Corporate social responsibility
At present, there is no doubt that corporate social responsibility (CSR) is a basic tool to guarantee corporate sustainability in the long term and to evidence the commitment towards the environment in which companies operate. Along this line, one of the main novelties in the reform of the Corporate Enterprises Act was to highlight its importance when including, within the board’s non-delegable powers, the approval of the CSR policy.
Furthermore, with the next implementation in our national legal system of the 2014 non-financial reporting directive, large public-interest entities with more than 500 employees should publish information on social, labour and environmental matters. The should also publish information in respect of the protection of human rights or the fight against corruption and bribery, either as part of their management report or in a separate report that shall be incorporated to the management report by reference.
In the same sense, the Code of Good Governance of Listed Companies has considered it appropriate to develop the recommended minimum contents of the CSR policy and to express the principle of transparent reporting, based on the need of informing on both financial and non-financial business aspects.
To that effect, the Code includes one principle and three recommendations. Recommendation 54 advises that the CSR policy should state the principles or commitments the company will voluntarily adhere to in its dealings with stakeholder groups, specifying at least:
- The goals and corporate strategy in regard to sustainability, the environment and social issues
- The specific practices adopted
- The systems for monitoring results
- The mechanisms for supervising non-financial risk, ethics and business conduct
- The channels for stakeholder groups communication and dialogue
- Responsible communication practices that prevent the manipulation of information and protect honour and integrity
In addition to having a CSR policy with this minimum content, the Code also considers it is important to give publicity to these issues, to which end it recommends that information on them is provided in a separate document or in the management report, using any of the internationally accepted methodologies.

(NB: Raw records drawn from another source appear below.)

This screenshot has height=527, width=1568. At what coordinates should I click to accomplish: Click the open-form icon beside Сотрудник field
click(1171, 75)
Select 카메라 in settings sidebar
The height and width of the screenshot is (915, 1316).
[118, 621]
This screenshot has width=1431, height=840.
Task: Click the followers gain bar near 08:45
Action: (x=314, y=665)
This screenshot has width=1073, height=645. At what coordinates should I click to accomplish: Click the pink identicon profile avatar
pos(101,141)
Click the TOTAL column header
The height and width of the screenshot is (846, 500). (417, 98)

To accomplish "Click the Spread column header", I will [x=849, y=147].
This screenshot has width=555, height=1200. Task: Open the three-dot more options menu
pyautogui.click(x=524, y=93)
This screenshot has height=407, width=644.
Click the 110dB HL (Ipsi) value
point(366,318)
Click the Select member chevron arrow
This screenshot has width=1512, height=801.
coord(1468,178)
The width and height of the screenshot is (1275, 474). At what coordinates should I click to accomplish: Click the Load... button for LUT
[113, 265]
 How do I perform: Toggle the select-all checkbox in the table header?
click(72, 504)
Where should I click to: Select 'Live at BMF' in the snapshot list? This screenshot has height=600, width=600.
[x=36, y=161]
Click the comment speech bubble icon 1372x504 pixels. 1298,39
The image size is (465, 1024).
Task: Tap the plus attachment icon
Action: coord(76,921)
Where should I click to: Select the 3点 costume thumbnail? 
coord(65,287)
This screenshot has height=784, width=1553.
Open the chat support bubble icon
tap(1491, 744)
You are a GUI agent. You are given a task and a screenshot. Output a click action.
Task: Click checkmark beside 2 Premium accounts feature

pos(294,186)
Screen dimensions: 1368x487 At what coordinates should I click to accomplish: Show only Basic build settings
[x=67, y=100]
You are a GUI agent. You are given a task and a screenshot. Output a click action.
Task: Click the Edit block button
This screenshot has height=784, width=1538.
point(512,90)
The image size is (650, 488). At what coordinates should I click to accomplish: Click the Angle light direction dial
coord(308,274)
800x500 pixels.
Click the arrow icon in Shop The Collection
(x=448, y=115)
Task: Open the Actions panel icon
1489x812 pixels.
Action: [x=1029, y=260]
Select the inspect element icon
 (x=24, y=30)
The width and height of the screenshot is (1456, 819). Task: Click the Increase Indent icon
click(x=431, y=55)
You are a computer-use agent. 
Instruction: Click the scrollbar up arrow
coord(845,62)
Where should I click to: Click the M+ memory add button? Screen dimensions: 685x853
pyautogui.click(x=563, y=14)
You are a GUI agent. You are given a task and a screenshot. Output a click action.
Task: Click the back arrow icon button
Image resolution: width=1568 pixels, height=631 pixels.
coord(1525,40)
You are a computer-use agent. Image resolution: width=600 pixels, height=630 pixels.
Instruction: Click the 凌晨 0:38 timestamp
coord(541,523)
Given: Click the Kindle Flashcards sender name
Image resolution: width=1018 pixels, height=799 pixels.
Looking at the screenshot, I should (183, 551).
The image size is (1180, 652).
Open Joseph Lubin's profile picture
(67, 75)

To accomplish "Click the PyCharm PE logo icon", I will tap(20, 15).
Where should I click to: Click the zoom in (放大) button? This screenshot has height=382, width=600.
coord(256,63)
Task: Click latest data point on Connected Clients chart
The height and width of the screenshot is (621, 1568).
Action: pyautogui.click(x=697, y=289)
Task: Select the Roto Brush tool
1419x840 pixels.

Since 2014, numerous reforms have been implemented in Spain in order to improve the corporate governance of listed companies and to enhance CSR awareness. The effort made in our country in the past few years by regulators and supervisors, as well as by businesses, is beginning to bear fruit. We have started to analyse if the implementation of these reforms in pursuit of transparency, participation and accountability contribute to the development of a culture of professional and ethical values and to promote sustainability and investors’ confidence in our companies. The analysis carried out so far shows positive results, which can only improve by introducing points of clarification and simplification to ensure a period of regulatory stability.
About the Author:
Born in 1971 in Barcelona, Ana Ma Martínez-Pina has a Degree in Law from the Central University of Barcelona and belongs to the Spanish Government Insurance Inspectorate. She served at the Directorate General of Insurance and Pension Funds and, from 2003, at the Institute of Accounting and Accounts Auditing (ICAC), where she has been Assistant Deputy Director General for Standardization and Technical Accounting, and Secretary of the Advisory Committee of Accounting. She has been a member of the working groups in charge of elaborating the Spanish General Accounting Plan and all its implementing rules. She is a member of the Governing Committee of the Fund for Orderly Bank Restructuring (FROB) since June 2015. Prior to her appointment as Vice-Chairman of the CNMV, she was Chairman of the ICAC.